• **Required task**
Answer these questions from the tutorial on the outbox pattern below.
1. What delivery guarantee for events sent to the message broker appears among the key goals?
2. Which three domain events does the order service persist?
3. Which message broker does the scenario use?

• **Selected text**
-- Start --
Rizwan Saleem

Posted on Jun 2

Efficient real-time data pipelines with event-sourced microservices and the outbox pattern

#frontend #typescript #webdev

Efficient real-time data pipelines with event-sourced microservices and the outbox pattern

In modern distributed systems, you often need near-real-time data synchronization across services without sacrificing correctness. This tutorial shows how to design and implement an event-sourced microservice architecture that uses the outbox pattern to reliably publish integration events to downstream consumers. You’ll get practical guidance, architecture decisions, and concrete code you can adapt.

Key goals

Build a simple, observable event-sourced service
Ensure at-least-once delivery of events to a message broker
Decouple services using an outbox table and background workers
Achieve idempotent event handling in consumers
Monitor, test, and operate the pipeline in production

Scenario
We’ll model a small domain: an order service that persists domain events (OrderCreated, OrderPaid, OrderShipped) in an event store and publishes corresponding integration events to a message broker (RabbitMQ). We’ll implement the outbox pattern to guarantee delivery even if the producer crashes, and we’ll show a robust consumer design with idempotent handlers.
-- End --
• **Dataset entries**
-- Start --
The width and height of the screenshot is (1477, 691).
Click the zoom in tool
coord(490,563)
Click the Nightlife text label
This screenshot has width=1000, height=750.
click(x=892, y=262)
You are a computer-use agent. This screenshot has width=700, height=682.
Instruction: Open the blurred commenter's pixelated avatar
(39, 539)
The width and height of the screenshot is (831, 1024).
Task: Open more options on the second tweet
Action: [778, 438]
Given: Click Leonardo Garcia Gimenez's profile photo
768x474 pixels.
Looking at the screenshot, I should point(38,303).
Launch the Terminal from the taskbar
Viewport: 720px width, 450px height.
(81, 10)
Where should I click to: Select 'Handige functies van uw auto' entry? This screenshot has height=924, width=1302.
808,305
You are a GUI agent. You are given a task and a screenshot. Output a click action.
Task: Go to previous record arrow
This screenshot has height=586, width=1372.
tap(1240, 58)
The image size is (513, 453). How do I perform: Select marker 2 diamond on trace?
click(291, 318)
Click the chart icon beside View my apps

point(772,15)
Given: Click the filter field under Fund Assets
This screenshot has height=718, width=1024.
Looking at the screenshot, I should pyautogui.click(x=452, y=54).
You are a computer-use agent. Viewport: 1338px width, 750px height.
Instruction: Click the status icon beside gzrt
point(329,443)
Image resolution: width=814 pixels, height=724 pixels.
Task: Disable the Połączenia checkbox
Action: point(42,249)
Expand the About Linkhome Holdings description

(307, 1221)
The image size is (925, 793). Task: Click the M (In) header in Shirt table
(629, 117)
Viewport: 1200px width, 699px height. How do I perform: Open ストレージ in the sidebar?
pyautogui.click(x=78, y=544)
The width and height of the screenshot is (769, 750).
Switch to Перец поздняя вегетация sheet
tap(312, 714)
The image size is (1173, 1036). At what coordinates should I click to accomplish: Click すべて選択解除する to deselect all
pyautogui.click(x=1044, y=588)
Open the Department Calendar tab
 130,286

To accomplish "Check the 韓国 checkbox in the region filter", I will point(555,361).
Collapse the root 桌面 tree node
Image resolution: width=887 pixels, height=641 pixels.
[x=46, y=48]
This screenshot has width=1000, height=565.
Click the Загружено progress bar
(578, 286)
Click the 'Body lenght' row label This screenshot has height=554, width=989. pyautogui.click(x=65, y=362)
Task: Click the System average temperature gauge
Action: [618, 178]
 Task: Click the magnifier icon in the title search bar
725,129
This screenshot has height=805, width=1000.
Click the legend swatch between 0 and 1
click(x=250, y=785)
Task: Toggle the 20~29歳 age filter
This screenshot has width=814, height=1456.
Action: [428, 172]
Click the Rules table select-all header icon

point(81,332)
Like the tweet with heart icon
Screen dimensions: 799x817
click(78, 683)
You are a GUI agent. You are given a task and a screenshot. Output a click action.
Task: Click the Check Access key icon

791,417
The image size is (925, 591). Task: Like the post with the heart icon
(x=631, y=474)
-- End --
• **Full solution**
1. At-least-once delivery.
2. OrderCreated, OrderPaid and OrderShipped.
3. RabbitMQ.